To be Medicaid eligible, the applicant is only allowed to have $2,000.00 in countable assets. However, the community spouse is entitled to keep more. All of the married couple’s assets are considered whether they are held jointly or separately.
Some assets may be exempt, such as the primary residence which is usually referred to as the homestead and its contents, a vehicle, prepaid funeral expenses, cemetery lots, term life insurance, whole life insurance whose cash value does not exceed $2,500.00 and certain types of trusts. However, it is important to evaluate each asset carefully before one can know if the asset is considered countable or exempt.
Examples of countable assets are various types of bank accounts, cash, stocks, annuities, bonds, land, minerals, non homestead property, notes receivable, collectibles, boats, and certain extra vehicles. Although most people do not qualify for Medicaid initially, with proper legal guidance, assets can be restructured to pass the Medicaid asset test.
Will I lose all my assets if I go into a nursing facility?
No. there are many ways to preserve assets.

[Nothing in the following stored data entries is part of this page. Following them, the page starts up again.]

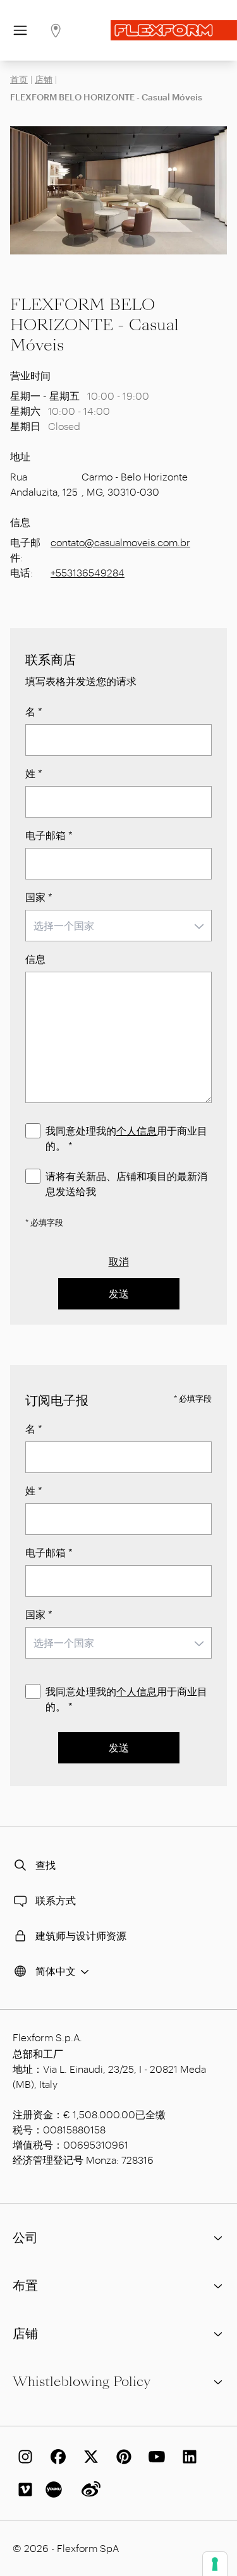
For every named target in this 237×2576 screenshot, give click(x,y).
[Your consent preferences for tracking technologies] (215, 2564)
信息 (35, 959)
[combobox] (118, 925)
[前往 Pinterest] (121, 2457)
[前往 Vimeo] (23, 2489)
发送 (119, 1293)
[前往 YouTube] (154, 2457)
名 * (33, 711)
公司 (25, 2237)
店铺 (43, 79)
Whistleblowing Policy (81, 2381)
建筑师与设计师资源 (80, 1935)
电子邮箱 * (49, 835)
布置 (25, 2285)
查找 (45, 1865)
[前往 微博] (88, 2489)
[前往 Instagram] (23, 2457)
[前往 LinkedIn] (187, 2457)
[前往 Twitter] (88, 2457)
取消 (119, 1261)
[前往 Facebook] (56, 2457)
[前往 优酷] (56, 2489)
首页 (19, 79)
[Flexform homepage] (174, 30)
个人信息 (136, 1130)
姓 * (33, 773)
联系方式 (55, 1900)
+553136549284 (88, 572)
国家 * (38, 897)
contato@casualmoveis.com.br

Does an IRA count as a countable asset?
No. If the RMD (required minimum distribution) is set up on an automatic distribution,
then the IRA will not count as an asset. The income stream will be added to the patient’s monthly liability but the IRA will be exempt. The IRA must be paying a regular payment to be excluded.
What if I’m younger than 70½ and not receiving IRA income?
A calculation will need to be determined so a particular dollar amount can be set up automatically and distributed as income during the year.
After asset restructuring and qualifying my husband for Medicaid, will my assets continue to be looked at?
No. When applying for Medicaid for your spouse, you are only required to be below the asset limit at the time of application. In essence, there will be a “snap shot” of your combined assets. After approval, your assets will NOT be looked at again. Your husband will need to remain below $ 2,000 during the year, but you can grow your investments, receive monies from an inheritance or win the lottery and not jeopardize his benefits.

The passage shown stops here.